> [Tugas] Menurut kutipan dokumen tentang penebangan hutan pinus di Desa Huta Ginjang, apa yang menyebabkan kita gagal membangun relasi yang baik dengan alam?

Belajar dari Kasus Penebangan Hutan Pinus di Desa Huta Ginjang Kecamatan Simanindo Samosir
Sadar atau tidak, hubungan kita dengan alam saat ini semakin memburuk. Di tengah krisis iklim yang sudah kita rasakan bersama, kesadaran menjaga lingkungan juga tidak kunjung tumbuh. Kita sama-sama mengeluh mengapa badai semakin sering terjadi, mengeluhkan hujan yang berkepanjangan, meratapi banjir bandang dan longsor, mengeluhkan suhu yang semakin panas, kekeringan, gagal panen, serangan monyet ke lahan pertanian, dan keluhan lain yang mengindikasikan bahwa bumi kita sudah berubah.
Kita gagal membangun relasi yang baik dengan alam, karena ego manusia yang semakin kuat. Kita terhipnotis dengan manisnya janji pembanggunan yang selalu berorientasi pada pertumbuhan ekonomi semata. Sehingga merasa berkuasa menaklukkan bumi ini tanpa memikirkan keberlanjutannya. Sehingga jika ada kerusakan hutan atau lingkungan kita cenderung diam dan membiarkannya. Mungkin kita akan tetap diam, sampai suatu saat diri kita, keluarga kita, orang-orang yang kita cintai dan harta benda kita menjadi korban.

> [Item yang Ditampilkan]
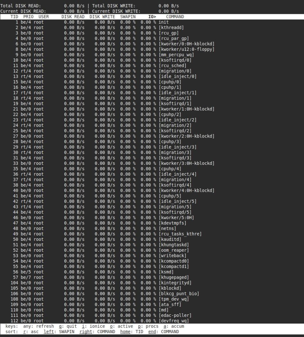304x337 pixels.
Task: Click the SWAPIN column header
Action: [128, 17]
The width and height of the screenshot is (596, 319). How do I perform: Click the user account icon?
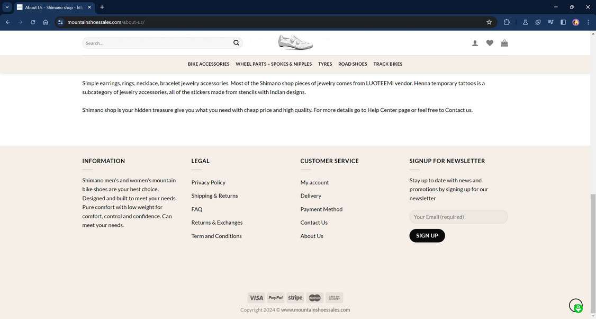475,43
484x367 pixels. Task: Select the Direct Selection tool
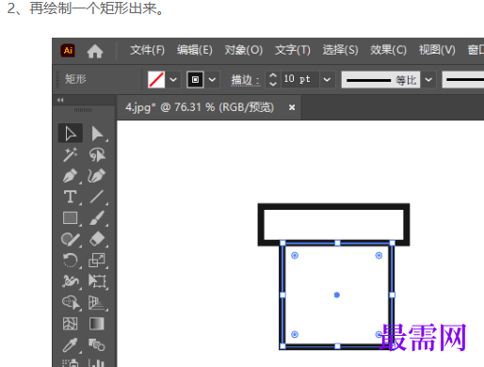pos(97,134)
---
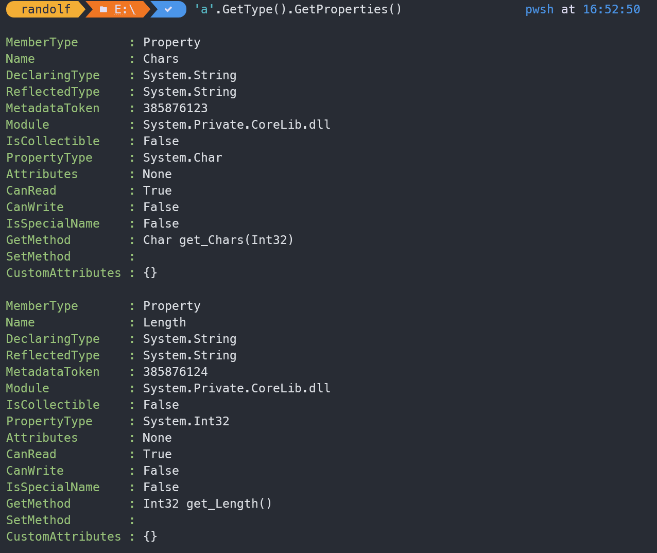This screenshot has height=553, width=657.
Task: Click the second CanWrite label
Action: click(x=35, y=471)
* * *
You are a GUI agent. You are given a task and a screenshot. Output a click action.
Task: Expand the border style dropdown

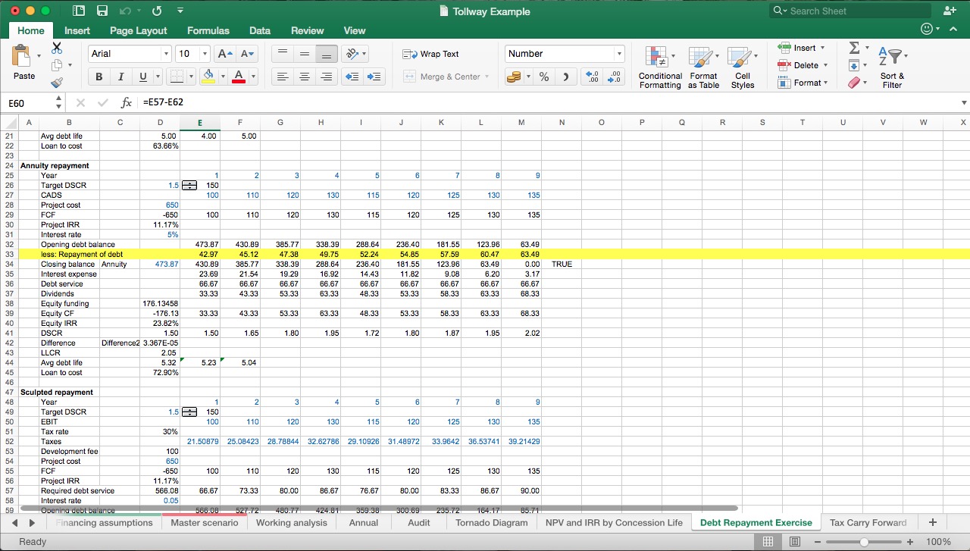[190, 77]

> [Jawaban Tertulis] Ego manusia yang semakin kuat.